- EXCERPT

If you work in technical SEO, you might find this slightly funny, as it is not uncommon to come across such a “link” on a website and to have to ask the dev team to change it into a proper link that search engines can follow. In this case, we want to achieve the exact opposite.

Now that we have no more internal links pointing to paginated review pages, we can set them to “noindex” via the robots meta tag and lift the robots.txt block.

The paginated review pages now show up as “Not indexed > Excluded by ‘noindex’ tag” in Google Search Console – Mission accomplished.

Filtered category URLs

This is a URL type that probably exists on most e-commerce sites and has caused headaches for many technical SEO teams.

On Zamnesia, category filters used to link to URLs with parameters that reflected the selected filters, like this example:

https://www.zamnesia.com/33-headshop/38-bong?filter&material=metal

The links to these URLs were set to “nofollow” (again, using “nofollow” on internal links is never a good idea) and the URLs were blocked via the robots.txt file. You already know what this means: They were indexed all the same.

We made changes that are very similar to some of the ones described for previous URL types:

  • Mask the filter links so that they are no longer followed by search engines: A click on a filter will still take the user to the filter URL with parameters, but there is no longer an <a> element that links to the URL.
  • Set the URLs to “noindex” via the X-Robots-Tag HTTP header – We picked this method instead of the meta robots tag in the HTML because some old filter URLs had been redirected in the meantime and we wanted one easy solution for all filter URLs. A URL that redirects to another URL cannot have a meta robots tag, but it can be set to “noindex” via the HTTP header.
  • Remove the rules from the robots.txt file that block filtered category URLs.

Again, mission accomplished: All filtered category URLs now show up as “Not indexed > Excluded by ‘noindex’ tag” in GSC.

Internal search result pages

Internal search result pages were not internally linked on Zamnesia, but some still showed up as “Indexed, though blocked by robots.txt” – Maybe because they were linked internally in the distant past, or externally from other websites.

Here is an example of an internal search result URL on Zamnesia:

https://www.zamnesia.com/search?search_query=gorilla+glue&orderby=position&orderway=desc

The required changes in this case were minimal:

  • Set internal search result pages to “noindex” via the robots meta tag.
  • Remove the rules from the robots.txt file that block internal search result pages.

Internal search result pages now show up as “Not indexed > Excluded by ‘noindex’ tag” in Google Search Console.

- ROWS
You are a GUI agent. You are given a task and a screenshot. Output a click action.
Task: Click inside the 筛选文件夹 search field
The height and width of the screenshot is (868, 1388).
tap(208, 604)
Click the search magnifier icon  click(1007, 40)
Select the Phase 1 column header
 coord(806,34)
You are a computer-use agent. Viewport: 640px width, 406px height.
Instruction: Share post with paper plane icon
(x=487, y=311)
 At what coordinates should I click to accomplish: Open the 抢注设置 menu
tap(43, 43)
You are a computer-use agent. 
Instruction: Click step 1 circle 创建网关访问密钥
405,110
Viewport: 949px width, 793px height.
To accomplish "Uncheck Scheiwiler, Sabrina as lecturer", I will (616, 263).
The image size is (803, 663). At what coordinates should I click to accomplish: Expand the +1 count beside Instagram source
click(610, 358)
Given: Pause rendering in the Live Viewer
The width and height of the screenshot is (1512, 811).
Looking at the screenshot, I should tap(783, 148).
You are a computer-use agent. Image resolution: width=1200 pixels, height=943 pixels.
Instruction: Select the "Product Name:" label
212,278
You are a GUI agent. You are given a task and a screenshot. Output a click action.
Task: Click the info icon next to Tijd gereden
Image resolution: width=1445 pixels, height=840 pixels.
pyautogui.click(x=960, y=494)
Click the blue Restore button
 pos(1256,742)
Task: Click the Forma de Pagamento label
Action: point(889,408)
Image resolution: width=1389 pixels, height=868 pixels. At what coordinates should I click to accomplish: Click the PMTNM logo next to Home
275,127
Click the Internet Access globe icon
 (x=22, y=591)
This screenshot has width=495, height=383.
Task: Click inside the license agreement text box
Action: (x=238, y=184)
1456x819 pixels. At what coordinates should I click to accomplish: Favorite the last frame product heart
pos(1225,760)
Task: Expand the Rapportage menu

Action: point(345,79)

- WHAT IS BEING ASKED
Continue the excerpt on handling indexed URL types on Zamnesia, beginning after its final sentence. The rows that accompany this text were taken from a separate source.

- WRITTEN RESPONSE
Old URLs with session IDs

At some stage in the past, like many e-commerce sites that have been around for a while, Zamnesia used URLs with session IDs:

https://www.zamnesia.com/blog-276p53cannabis-c16?SID=6boejop0t6qeqciknbfpng6gpm

Session IDs are an SEO nightmare, as a new one is normally generated for each session (hence the name) and they are often appended to internal links. This can result in a very high number of URLs with different session IDs for the same page.

Luckily, session ID URLs are a thing of the past on Zamnesia, but some of them are still known to Google or linked externally from other websites.

In order to remove this URL type from the “Indexed, though blocked by robots.txt” report, we decided to simply remove the blocking rules from the robots.txt file, as all session ID URLs were already 301 redirecting to their equivalents without session IDs.

Just like “add to cart” URLs, they now show up as “Not indexed > Page with redirect” in GSC.

Cart and checkout URLs

Cart and checkout pages are essential page types in every online store and they normally receive internal links from all other pages across the site.

As an attentive reader of this case study, you can already guess what we did to make cart and checkout pages disappear from the “Indexed, though blocked by robots.txt” report in GSC:

  • Mask all internal links to cart and checkout pages, so that they continue to work for users, but are not followed by Google.
  • Set cart and checkout pages to “noindex”.
  • Remove the rules from the robots.txt file that block cart and checkout URLs.

Cart and checkout URLs now show up as “Not indexed > Excluded by ‘noindex’ tag” in Google Search Console.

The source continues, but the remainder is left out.